Студенчество понимало необходимость нашей жертвы. Так случилось, что все студенческое движение все сильнее чувствовало себя связанным с этими стенами тюрьмы Вэкэрешти, за которыми сидели его руководители.
Также крестьяне начинали беспокоиться о нас. Они посылали нам деньги и молились за нас в церквях. Особенно в лесах Буковины и в Трансильвании, где распространялась "Libertatea" ("Свобода"), газета священника Моцы. Вот, как пример, сообщение из газеты "Cuvantul Studentese" от 7 марта 1924 года:
"Среди денежных пожертвований, которые арестованные студенты в Вэкэрешти получили от крестьян многих деревень из всех частей страны, есть одно пожертвование, которое ценнее, чем все другие.

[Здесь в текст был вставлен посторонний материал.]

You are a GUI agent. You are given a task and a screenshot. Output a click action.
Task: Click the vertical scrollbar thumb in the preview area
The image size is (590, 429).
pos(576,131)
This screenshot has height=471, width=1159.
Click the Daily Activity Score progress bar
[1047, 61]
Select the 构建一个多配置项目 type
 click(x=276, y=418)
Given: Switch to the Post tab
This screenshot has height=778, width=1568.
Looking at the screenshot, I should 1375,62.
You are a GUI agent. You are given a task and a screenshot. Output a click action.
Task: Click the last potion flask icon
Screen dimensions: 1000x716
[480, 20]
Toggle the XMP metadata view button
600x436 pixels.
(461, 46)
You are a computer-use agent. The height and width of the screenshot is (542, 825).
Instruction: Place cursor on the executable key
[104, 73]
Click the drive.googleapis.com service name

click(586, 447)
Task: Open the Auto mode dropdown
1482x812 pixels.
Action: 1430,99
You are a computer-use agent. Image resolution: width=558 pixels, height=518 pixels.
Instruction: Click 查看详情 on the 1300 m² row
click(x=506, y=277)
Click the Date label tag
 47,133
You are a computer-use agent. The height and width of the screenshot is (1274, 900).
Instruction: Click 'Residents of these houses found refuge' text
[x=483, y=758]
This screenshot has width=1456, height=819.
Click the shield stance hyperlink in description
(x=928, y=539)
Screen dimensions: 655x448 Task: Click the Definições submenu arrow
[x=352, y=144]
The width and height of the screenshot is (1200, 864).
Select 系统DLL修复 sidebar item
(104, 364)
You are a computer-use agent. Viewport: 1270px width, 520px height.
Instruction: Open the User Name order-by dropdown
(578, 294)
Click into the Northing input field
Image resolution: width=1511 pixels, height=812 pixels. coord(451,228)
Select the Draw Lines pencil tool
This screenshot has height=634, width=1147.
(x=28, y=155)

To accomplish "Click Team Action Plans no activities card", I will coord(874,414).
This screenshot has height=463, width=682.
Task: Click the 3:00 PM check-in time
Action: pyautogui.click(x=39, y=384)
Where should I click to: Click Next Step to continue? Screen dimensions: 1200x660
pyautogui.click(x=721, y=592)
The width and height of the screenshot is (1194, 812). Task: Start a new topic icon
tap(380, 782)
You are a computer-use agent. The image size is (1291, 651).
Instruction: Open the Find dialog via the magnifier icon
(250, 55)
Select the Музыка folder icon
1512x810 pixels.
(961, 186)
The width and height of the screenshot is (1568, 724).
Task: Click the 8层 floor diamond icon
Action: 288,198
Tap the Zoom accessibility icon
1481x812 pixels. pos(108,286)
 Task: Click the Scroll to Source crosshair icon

Это лепта, которую послали бедные крестьяне из западно-трансильванских лесов и гор. Две, три или даже пять лей извлекли они из их скрученных носовых платков или из их широких кожаных ремней и отправились с ними в долину, по узким тропинкам, по которым когда-то герой Янку спускался в долину. Они послали свою лепту через горы, потому что они слышали, что там цвет молодежи был заключен в тюрьме, парни, которые намеревались освободить народ от нужды, бедности и печали. Из самых бедных углов страны, где с такой большой скорбью и горечью поют песню: "Наши горы полны сверкающим золотом, но мы влачимся от ворот к воротам, прося милостыню", из этих самых бедных углов был послан ценный дар; горсть скудных монет и душа, которая хоть и сидит в теле, которое остается нищим, голодным и оборванным, но зато хранит в себе самое ценное сокровище: сияющее здоровье, этот неиссякаемый источник жизненной силы, из которого во времена нужды приходит для народа освобождение. Крестьяне думают о студентах. Их душа начинает понимать, волноваться, ковать для себя новый идеал. Это самый лучший и самый выразительный знак!"
Скоро крестьяне объединятся с нами. Скоро их энергичные и терпеливые души объединятся с нашими и будут ждать великого часа справедливости.